Scan the records below for the word "resolution". Copy each line where it appears.

[[ Extracted entries open ]]

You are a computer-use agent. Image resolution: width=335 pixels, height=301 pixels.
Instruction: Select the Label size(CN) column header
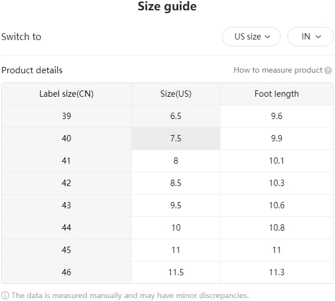[x=66, y=94]
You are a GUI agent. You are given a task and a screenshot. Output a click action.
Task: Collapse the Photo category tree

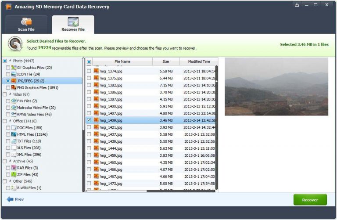[10, 61]
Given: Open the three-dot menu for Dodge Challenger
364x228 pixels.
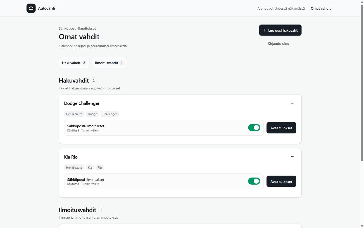Looking at the screenshot, I should (x=292, y=103).

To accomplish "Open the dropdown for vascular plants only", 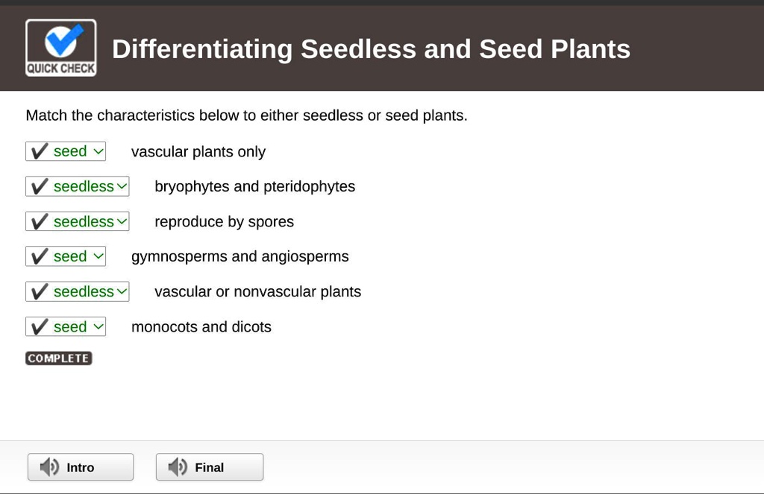I will coord(71,151).
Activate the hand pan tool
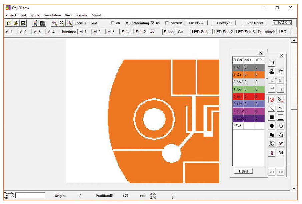302x204 pixels. point(281,71)
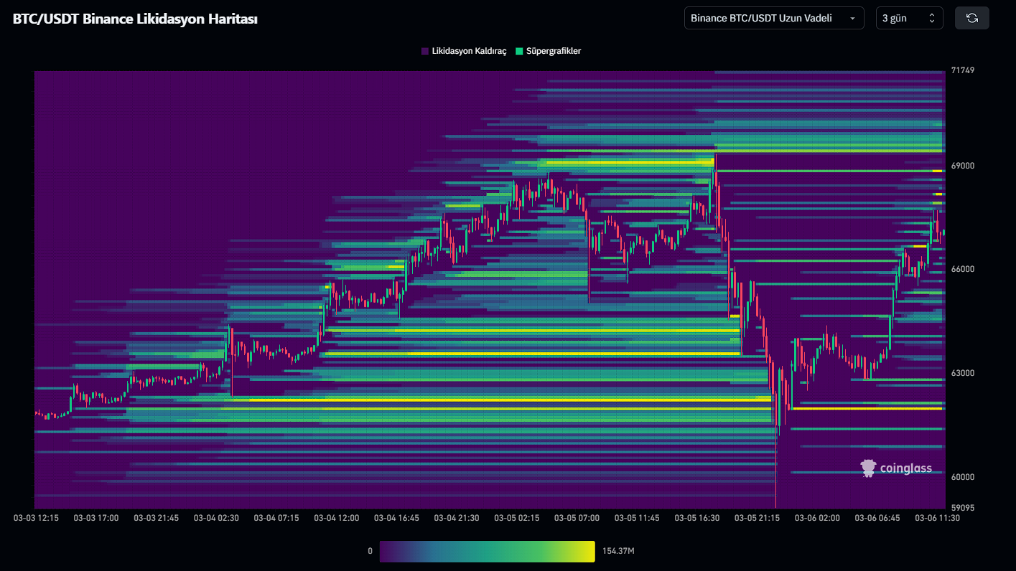Click the coinglass logo watermark
The image size is (1016, 571).
click(896, 468)
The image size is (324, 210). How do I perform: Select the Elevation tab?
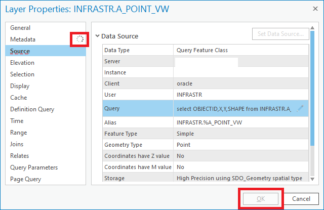pyautogui.click(x=22, y=63)
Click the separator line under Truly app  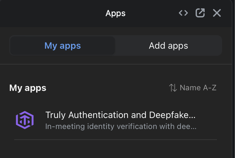(x=115, y=140)
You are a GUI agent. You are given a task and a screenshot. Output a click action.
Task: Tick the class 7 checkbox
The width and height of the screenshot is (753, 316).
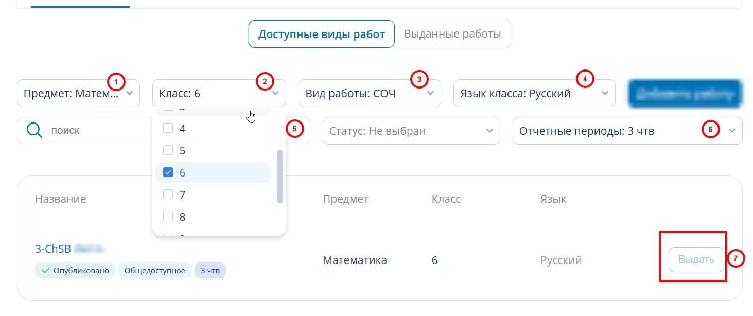pos(168,195)
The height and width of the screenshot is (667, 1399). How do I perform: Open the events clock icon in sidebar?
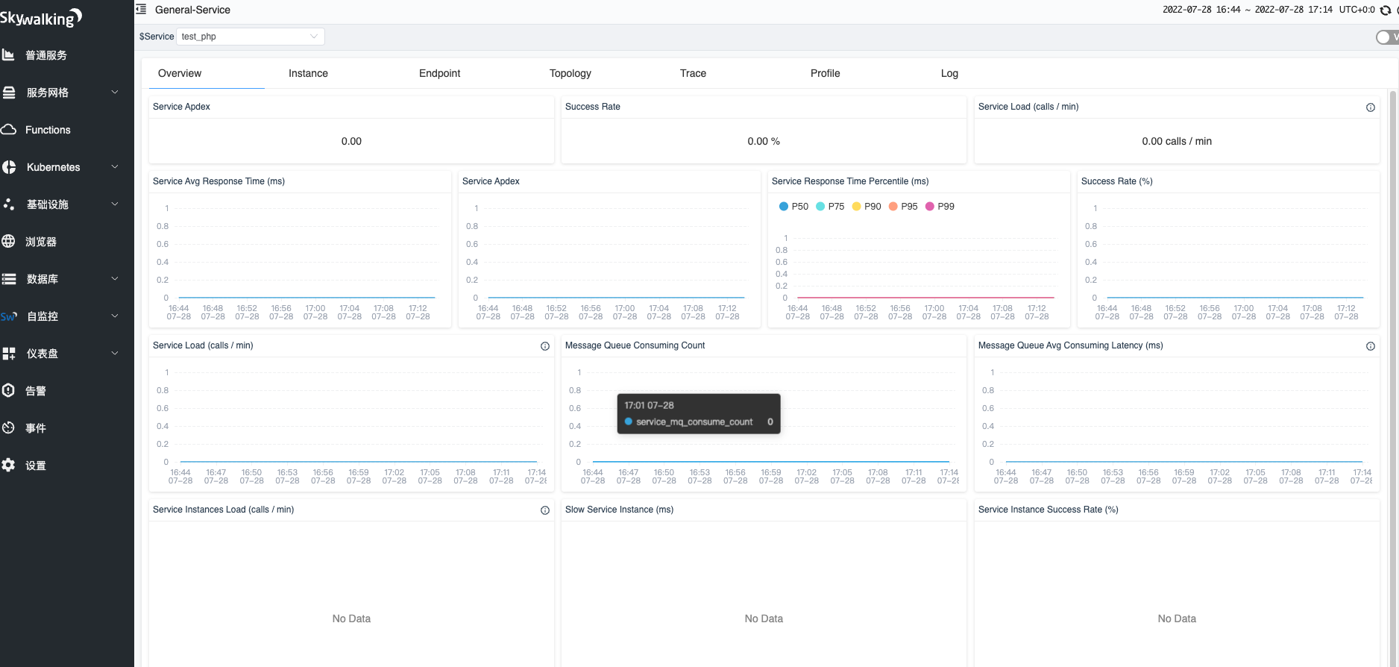pos(9,428)
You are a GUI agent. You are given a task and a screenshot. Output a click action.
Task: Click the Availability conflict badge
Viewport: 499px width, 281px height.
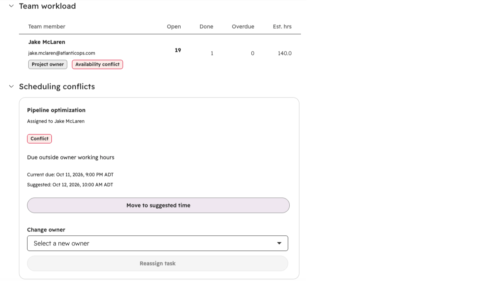97,64
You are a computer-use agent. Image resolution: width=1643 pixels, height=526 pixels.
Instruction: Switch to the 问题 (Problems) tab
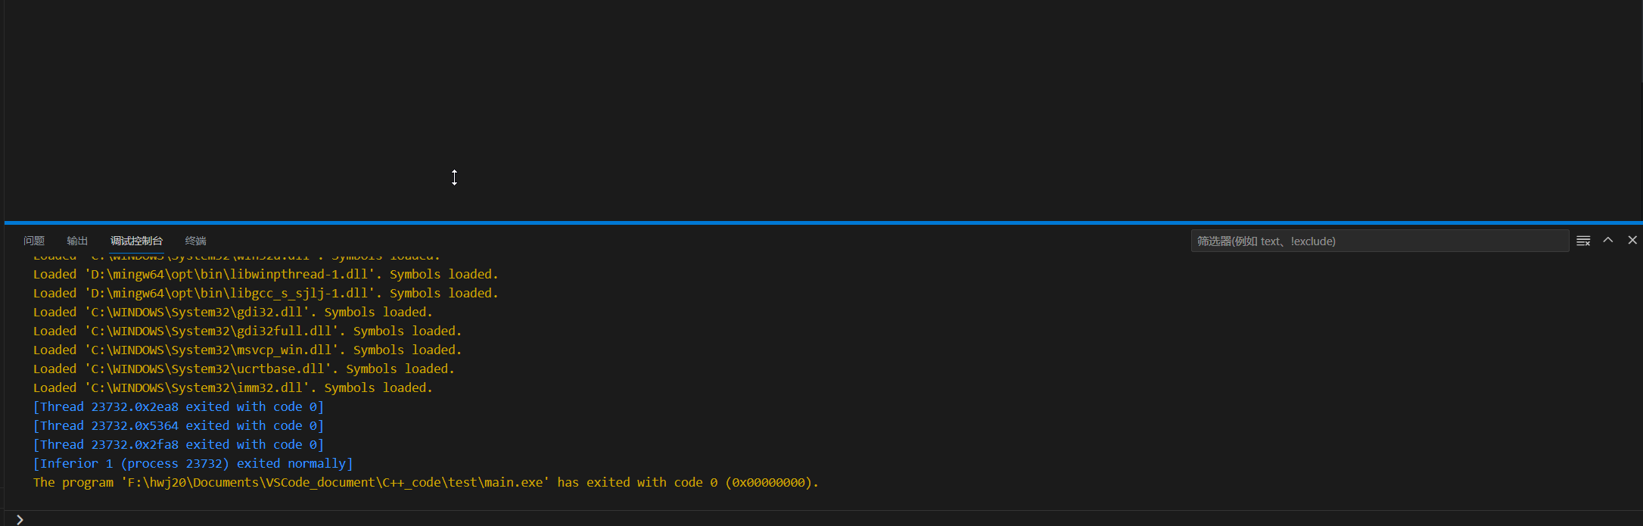point(34,241)
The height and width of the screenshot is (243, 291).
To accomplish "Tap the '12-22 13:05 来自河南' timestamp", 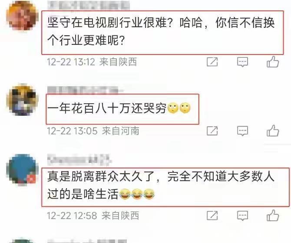I will tap(93, 131).
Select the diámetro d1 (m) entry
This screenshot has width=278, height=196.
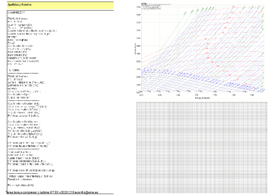coord(18,55)
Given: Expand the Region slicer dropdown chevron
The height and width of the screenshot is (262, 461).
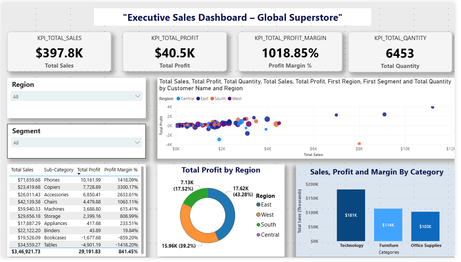Looking at the screenshot, I should (x=137, y=96).
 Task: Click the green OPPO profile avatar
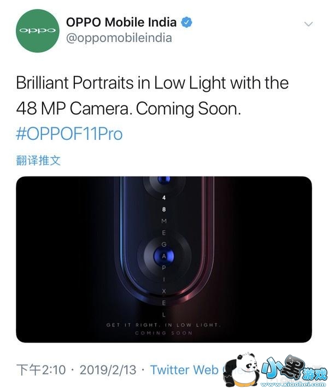pyautogui.click(x=37, y=31)
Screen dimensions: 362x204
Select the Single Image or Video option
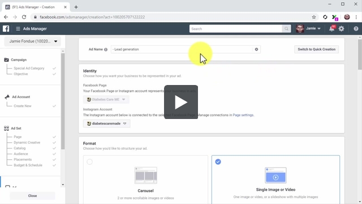275,180
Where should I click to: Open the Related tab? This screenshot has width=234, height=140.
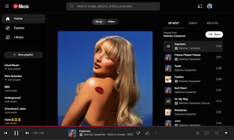tap(212, 23)
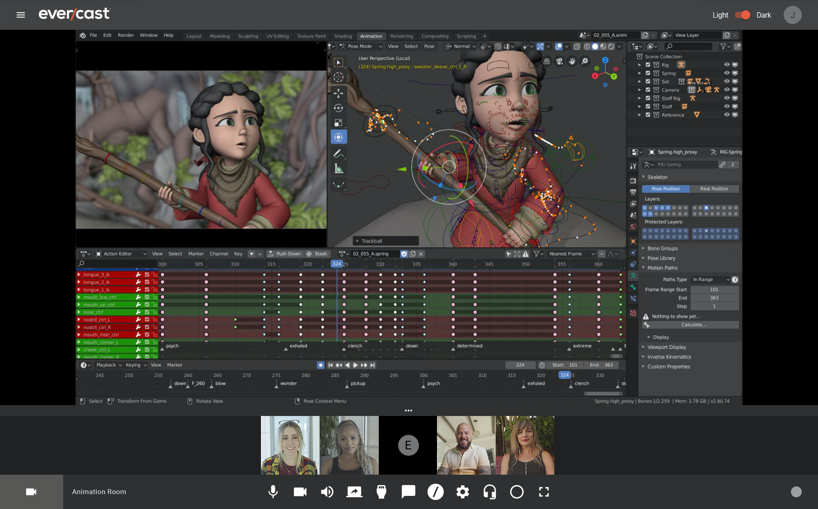This screenshot has height=509, width=818.
Task: Open the Paths Type In Range dropdown
Action: coord(711,280)
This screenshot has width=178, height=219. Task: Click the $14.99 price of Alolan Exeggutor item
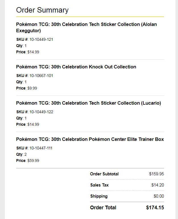click(33, 52)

[[ Extracted entries closed ]]

- _Solution for this task_:
You are a computer-use agent. Image resolution: width=335 pixels, height=301 pixels.
You are a computer-use agent. Image resolution: width=1643 pixels, height=526 pixels.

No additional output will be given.